**Passage provided:**
_ _ _ _
My team is wrapping up an eCommerce assessment and Foundational Stability engagement for a client and I have been reviewing some of the older program documents. A few of these documents date back about five years ago – authored at the time of program inception – provide an excellent rear-view mirror. One in particular titled "eCommerce Strategy current assessment"is especially thought provoking. It was a report authored by EA consultants from a competing firm, highlighting the application portfolio with inputs from Technologists and Business stakeholders. The deck had a whole set of documents one would expect including
• eCommerce Capability Models, Capability Mappings
• Analysis of Business Units including Heat Maps
• Application Assessment catalogs
• Survey administration approach, toolkit and findings including highlights from technical and functional standpoint
• Benchmark surveys from other client engagements
• Health-Check and findings
• Future State Roadmap
The client is about five years into the enterprise eCommerce consolidation journey, with several projects and programs executed (read, millions of dollars spent) and my team was engaged to assess the Architecture developed and rolled out based on the original roadmap, a checkpoint if you will.
_ _ _ _
**Parts of the exercise:**
1. Reproduce the whole eCommerce assessment passage word for word.
2. Copy the entries from the line with "1116x1092 pixels. At" up to and including the line with "(x=382, y=331)", giving those lines only.
_ _ _ _
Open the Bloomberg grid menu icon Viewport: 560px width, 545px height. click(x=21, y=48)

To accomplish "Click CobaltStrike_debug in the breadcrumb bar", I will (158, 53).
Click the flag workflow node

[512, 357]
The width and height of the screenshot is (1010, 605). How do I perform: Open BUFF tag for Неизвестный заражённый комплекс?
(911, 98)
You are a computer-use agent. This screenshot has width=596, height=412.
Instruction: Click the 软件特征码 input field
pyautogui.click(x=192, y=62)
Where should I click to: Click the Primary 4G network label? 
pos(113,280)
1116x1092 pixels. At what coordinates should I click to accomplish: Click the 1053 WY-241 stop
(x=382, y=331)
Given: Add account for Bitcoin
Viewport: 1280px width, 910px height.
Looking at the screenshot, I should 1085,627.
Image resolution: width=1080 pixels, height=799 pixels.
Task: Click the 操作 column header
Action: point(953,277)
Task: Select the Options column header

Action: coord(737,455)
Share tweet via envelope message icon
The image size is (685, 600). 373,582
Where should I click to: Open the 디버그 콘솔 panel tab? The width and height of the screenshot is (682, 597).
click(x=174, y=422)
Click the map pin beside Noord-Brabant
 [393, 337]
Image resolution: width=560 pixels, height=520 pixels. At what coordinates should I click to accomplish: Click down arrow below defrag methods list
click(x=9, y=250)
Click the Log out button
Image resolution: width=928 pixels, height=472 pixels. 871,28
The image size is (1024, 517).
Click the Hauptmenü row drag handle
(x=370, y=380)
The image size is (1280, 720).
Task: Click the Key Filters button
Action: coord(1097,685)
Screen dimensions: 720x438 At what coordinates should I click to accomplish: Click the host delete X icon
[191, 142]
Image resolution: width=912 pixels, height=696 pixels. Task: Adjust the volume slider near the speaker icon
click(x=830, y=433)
_ _ _ _
**Results by task:**
1.
My team is wrapping up an eCommerce assessment and Foundational Stability engagement for a client and I have been reviewing some of the older program documents. A few of these documents date back about five years ago – authored at the time of program inception – provide an excellent rear-view mirror. One in particular titled "eCommerce Strategy current assessment"is especially thought provoking. It was a report authored by EA consultants from a competing firm, highlighting the application portfolio with inputs from Technologists and Business stakeholders. The deck had a whole set of documents one would expect including
• eCommerce Capability Models, Capability Mappings
• Analysis of Business Units including Heat Maps
• Application Assessment catalogs
• Survey administration approach, toolkit and findings including highlights from technical and functional standpoint
• Benchmark surveys from other client engagements
• Health-Check and findings
• Future State Roadmap
The client is about five years into the enterprise eCommerce consolidation journey, with several projects and programs executed (read, millions of dollars spent) and my team was engaged to assess the Architecture developed and rolled out based on the original roadmap, a checkpoint if you will.

2.
1116x1092 pixels. At what coordinates should I click to accomplish: Click the 1053 WY-241 stop
(x=382, y=331)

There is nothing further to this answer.